While the term “guerilla gardening” isn’t widely known, anyone off the street can likely recognize the name Johnny Appleseed. And the legendary Appleseed? Arguably America’s first guerilla gardener.
Guerilla gardeners are environmental activists who take neglected urban spaces — literally — into their own hands. Plots of dirt such as those surrounding trees on a sidewalk or at a highway median are dug up, seeded, and watered so that beautiful (and carbon-consuming) trees, plants, and flowers emerge in what was formerly an eyesore of urban neglect. Today, there are guerilla gardening subcultures active in major metropolises throughout Europe, Asia, the Americas, and Australia.

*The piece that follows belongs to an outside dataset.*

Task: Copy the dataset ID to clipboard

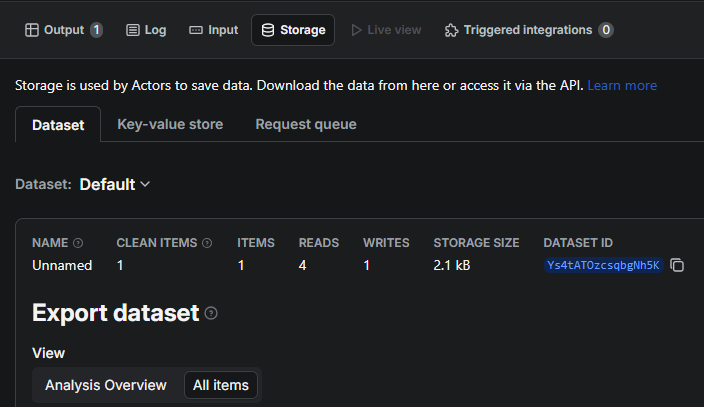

Vanessa Harden, an artist and active participant in London’s guerilla gardening scene, currently has an exhibition on display until March 21 at Salon Contemporary. Titled The Subversive Gardener, the exhibit features gardening tools that masquerade as such day-to-day items as purses, briefcases, oxford shoes, and even cameras. Inspired almost equally by spy gadgetry and biological systems such as seed dispersal, the items include the Mk II Agent Deployed Field Auger — a briefcase that conceals tools that can quickly drill holes in the ground — and the 2-round Tactical Gravity Planter — a purse that can hold two peat-potted plants on a built-in conveyor belt that easily drops them into their new homes.